Não, nunca escrevo todos os dias. Escrevo quando tenho inspiração e vontade. Foi um livro que demorei muito tempo a escrever. Comecei com muita confiança, a achar que ia ser incrível, e aos poucos percebi que não era tão simples. Não queria cair nos clichés, e tive momentos em que duvidei, sabia que o livro ia existir, mas tive momentos em que tive medo. Queria honrar o tema que estava a tratar. E ainda que a prostituição seja legal em Berlim, tu continuas a sentir-te à margem da sociedade. 

Foto: Getty Images

Ou seja?

Não é fácil dizer ao teu gestor no banco que és prostituta. Não é fácil alugar uma casa e dizer que és trabalhador sexual. É um trabalho em que o estigma está presente, isso para mim foi difícil, e impediu-me por vezes de escrever. Isso e coisas como saber que os meus pais iam ler o livro. Dúvidas clássicas. 
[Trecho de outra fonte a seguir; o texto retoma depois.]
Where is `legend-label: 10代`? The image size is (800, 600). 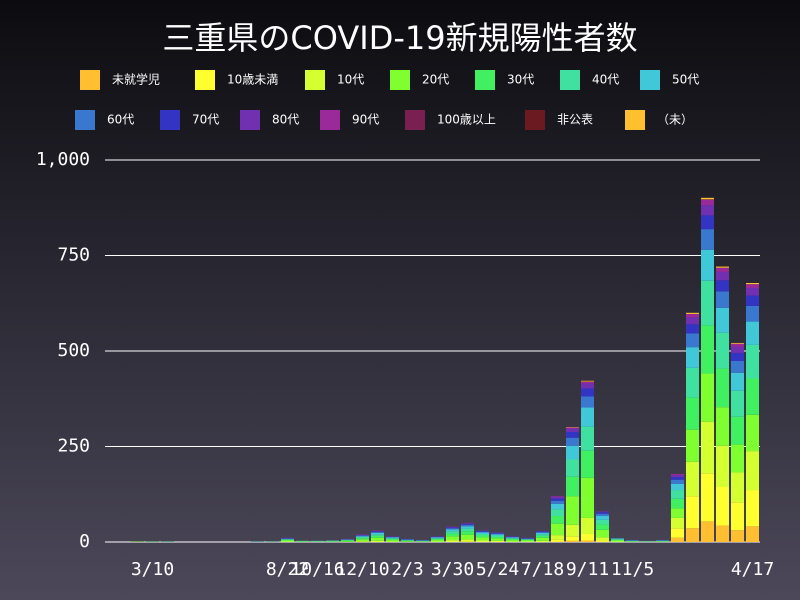 legend-label: 10代 is located at coordinates (350, 80).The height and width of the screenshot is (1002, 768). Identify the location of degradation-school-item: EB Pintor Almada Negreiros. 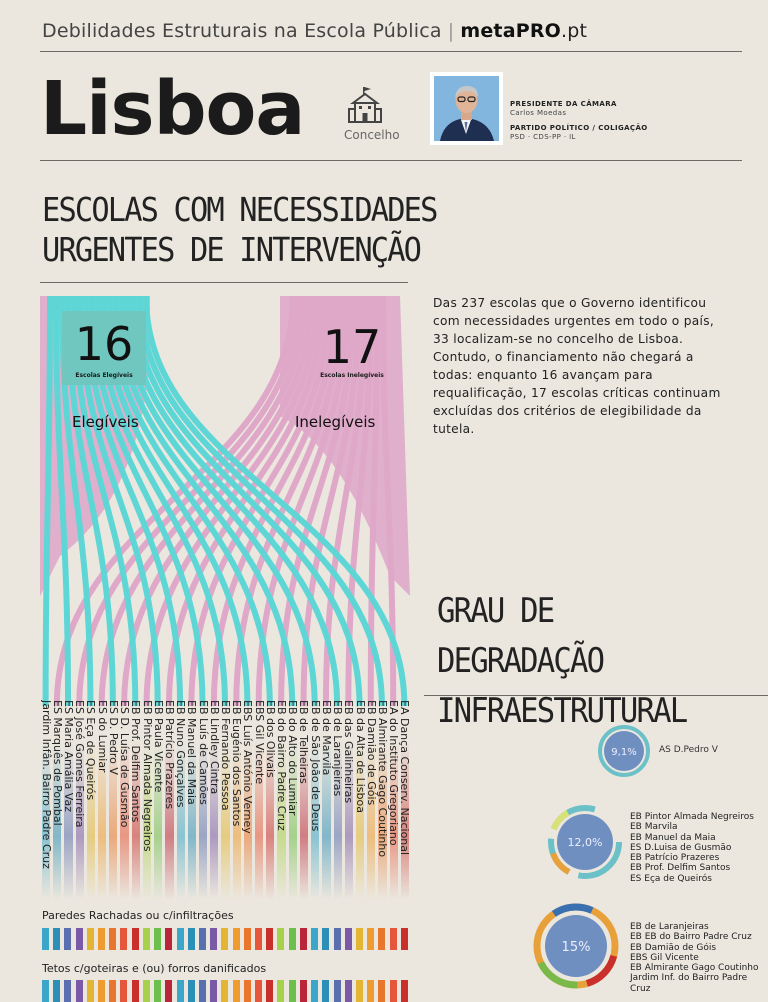
(692, 817).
Durante a pandemia muitos jovens abriram contas no Only Fans, uma rede social onde se despem em troca de dinheiro ou remuneração. Lembrei-me desta nova realidade enquanto preparava esta entrevista. O que achas disto? Como vês esta geração que vende o seu erotismo com desembaraço?

O princípio é divertido. Acho bem que toda a gente possa ser um potencial objeto de desejo. E não interessa o teu físico ou a tua orientação sexual. É bonito saber que todos podem encontrar o que querem na Internet. Isto pode até servir como uma tomada de consciência — não é preciso ser a rapariga que pousa numa revista para ter um potencial erótico. Depois há pessoas que podem vir dizer que, para se ser desejado não é preciso receber dinheiro em troca ou ser-se pago. É verdade. Mas vivemos numa sociedade capitalista, não é? Em vez de culpar as ‘p****’, talvez seja melhor perguntar porque vivemos numa sociedade que nos motiva a ganhar sempre mais dinheiro?